Many fundamental issues, however, remain unclarified. For instance, there is no consensus on the possibility to highly dope nanostructures without compromising their structural and electronic stability^29,30 or to induce a TCO behavior in 1D structures. Furthermore, it is not confirmed that metal doping may provide enough free conduction charge to the host to support plasmon excitations in nanowires.³¹ Finally, the effect of the boundary surfaces on the thermal transport of the wire and its effect on the thermoelectric properties is still an open question.

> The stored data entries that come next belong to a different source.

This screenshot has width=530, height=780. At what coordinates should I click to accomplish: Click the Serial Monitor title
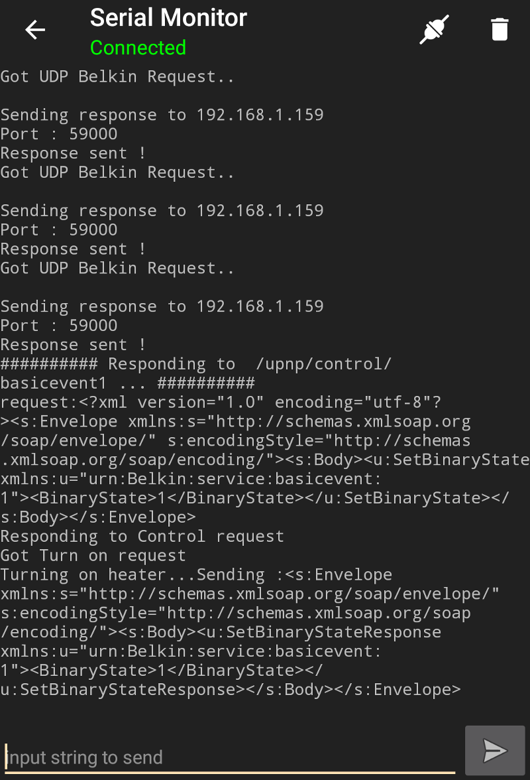168,18
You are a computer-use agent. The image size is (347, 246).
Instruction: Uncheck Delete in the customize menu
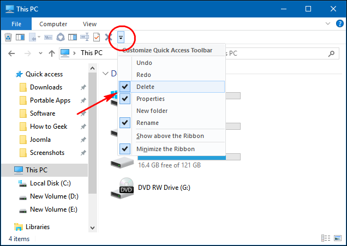point(145,87)
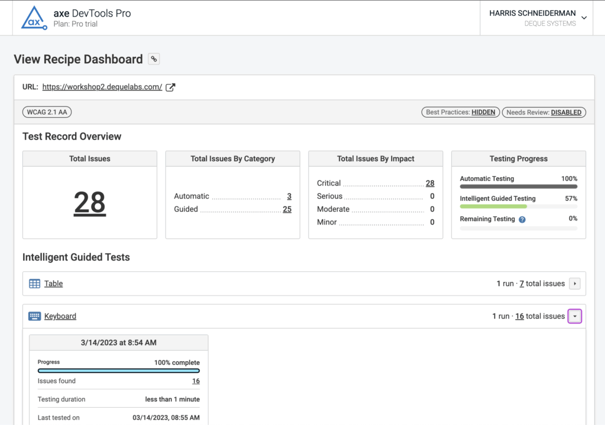Select the Table guided test icon
The width and height of the screenshot is (605, 425).
pyautogui.click(x=34, y=283)
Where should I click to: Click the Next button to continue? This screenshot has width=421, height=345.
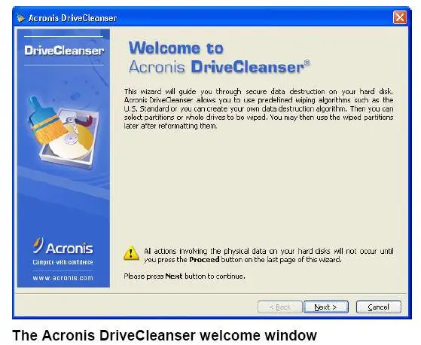click(326, 307)

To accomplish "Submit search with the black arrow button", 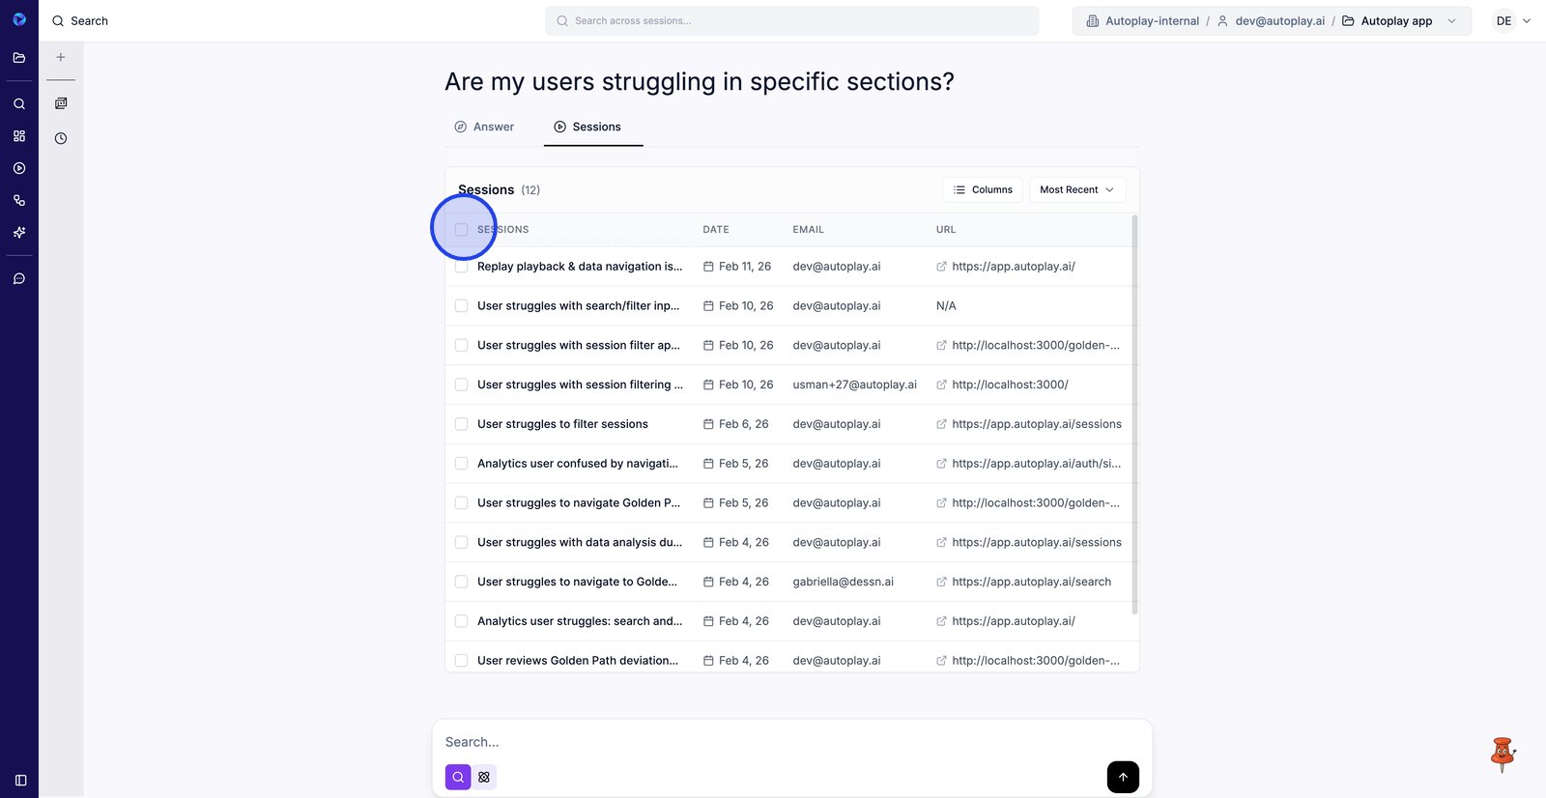I will pos(1123,777).
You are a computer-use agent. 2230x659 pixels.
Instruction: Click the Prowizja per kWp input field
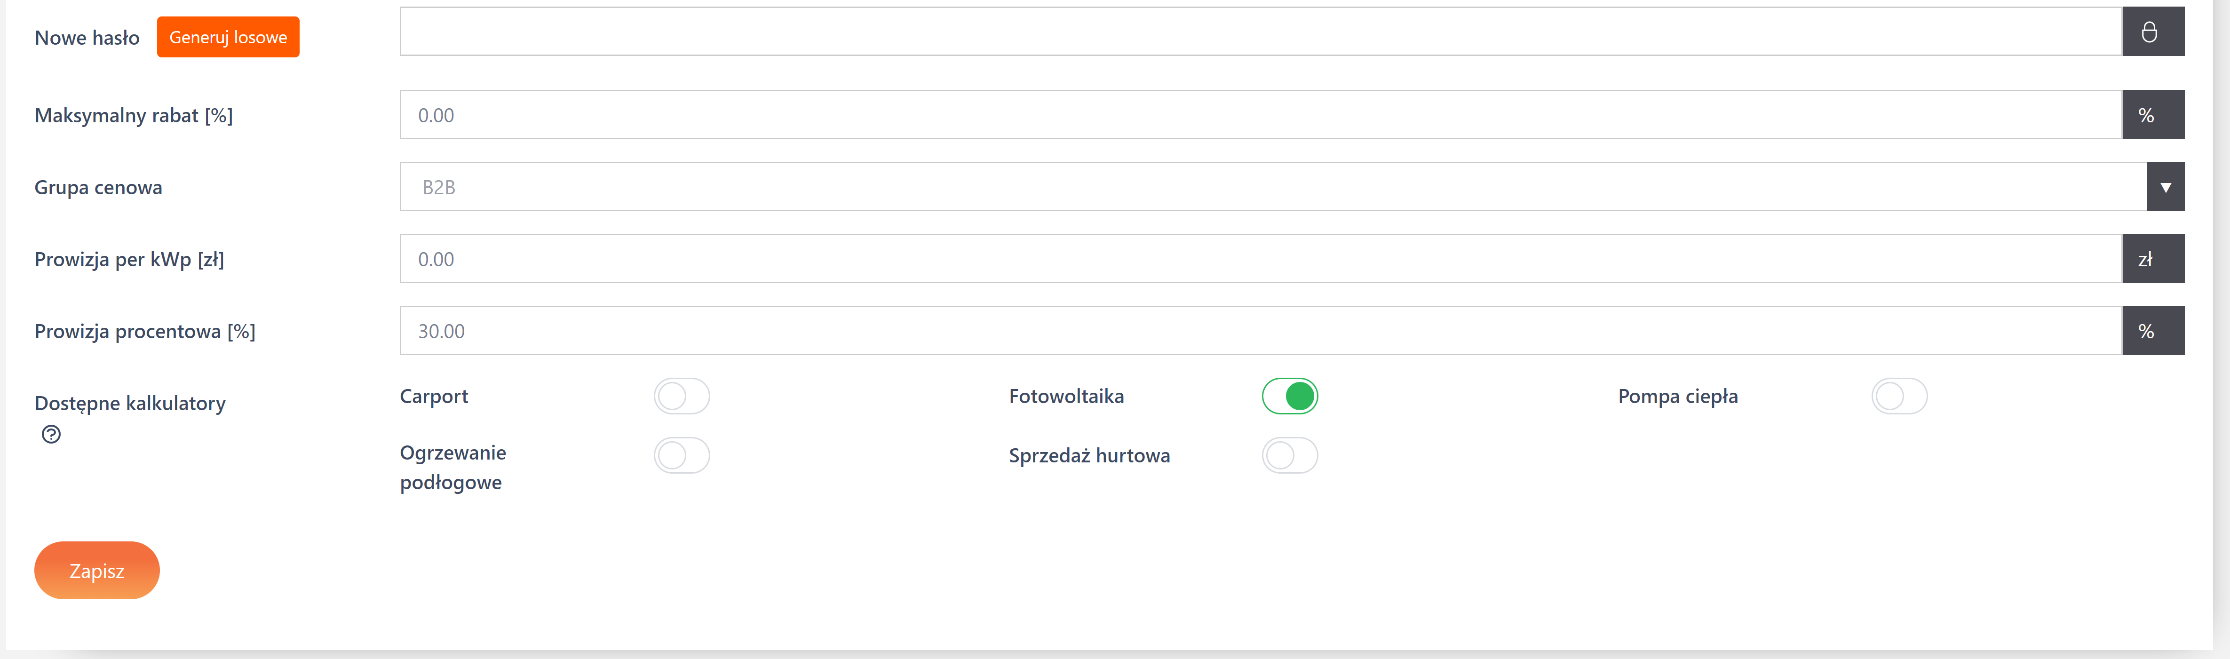[x=1260, y=259]
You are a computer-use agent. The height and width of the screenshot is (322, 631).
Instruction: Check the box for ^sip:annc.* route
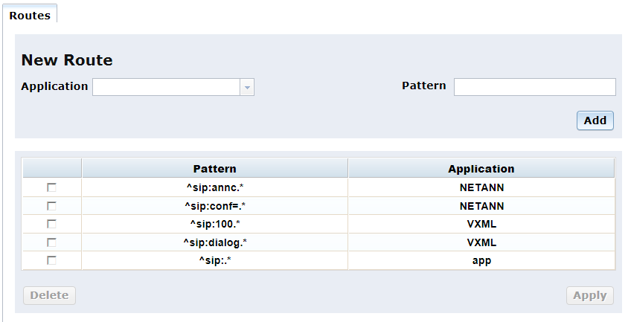pyautogui.click(x=52, y=187)
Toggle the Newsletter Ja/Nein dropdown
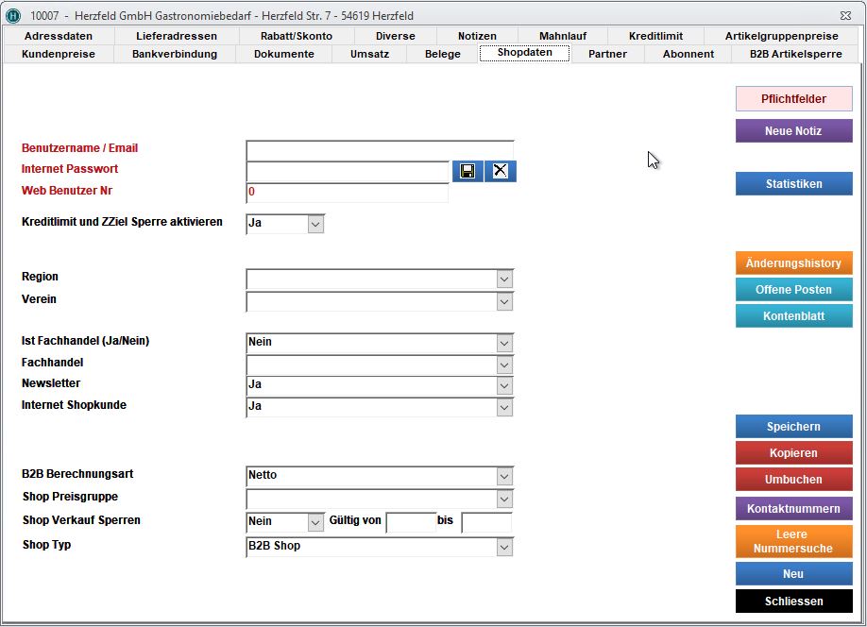This screenshot has width=867, height=627. click(504, 386)
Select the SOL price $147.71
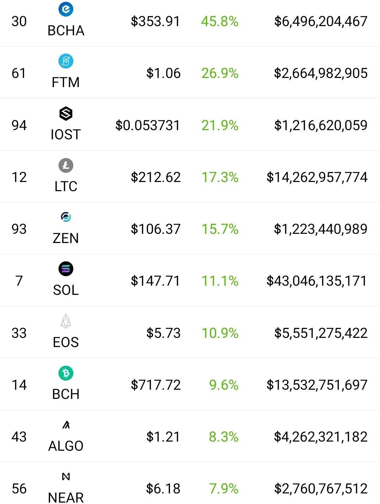This screenshot has width=380, height=504. pyautogui.click(x=155, y=281)
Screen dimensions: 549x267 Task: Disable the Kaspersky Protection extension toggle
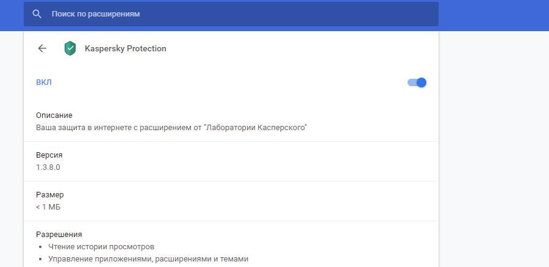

In this paper, we provide a first principles characterization of the electronic, plasmonic and thermoelectric properties of In-doped ZnO (IZO) nanowires, focusing on the effects of doping and of the presence of boundary surfaces on the intrinsic optoelectronic and transport properties of the wires. Our results confirm that arrays of IZO wires are suitable candidates to realize both plasmon heaters and thermoelectric generators, which can be integrated in a unique device, opening the way for a new generation of photothermal-electrical energy converters.

2 Results and discussion

2.1 Optoelectronic and plasmonic properties

We first characterize the structural and electronic properties of an undoped hexagonal ZnO, taken as a reference. The simulated wire (Fig. 1) has a diameter of 1.7 nm,³² with the longitudinal axis parallel to the polar direction [0001] and exposes non-polar [101̄0] faces, as commonly observed in experiment.²⁰ In the relaxed geometry, surface Zn–O dimers buckle to minimize the effect of the surface dangling bonds. The ground state electronic Density Of States (DOS) is reported in Fig. 2a. Spectra over larger energy range, including semicore region, are shown in Fig. S1 of the ESI.† The use of the ACBN0 functional³³ corrects almost completely the underestimation of the ZnO bandgap of standard DFT,^34,35 giving a Khon–Sham (KS) gap of 3.23 eV. The frontier orbitals have a π-like character with the highest occupied valence states localized around the external crown of the wire, and the lowest unoccupied conduction states localized in the central core of the wire, as shown in Fig. S2–S4 of ESI.† This is in agreement with previous theoretical calculations of similar ZnO wires, with different diameters.^36,37

Fig. 1 Side (a) and top (b) view of In-doped ZnO wire. Labels 1 and 2 mark indium sites.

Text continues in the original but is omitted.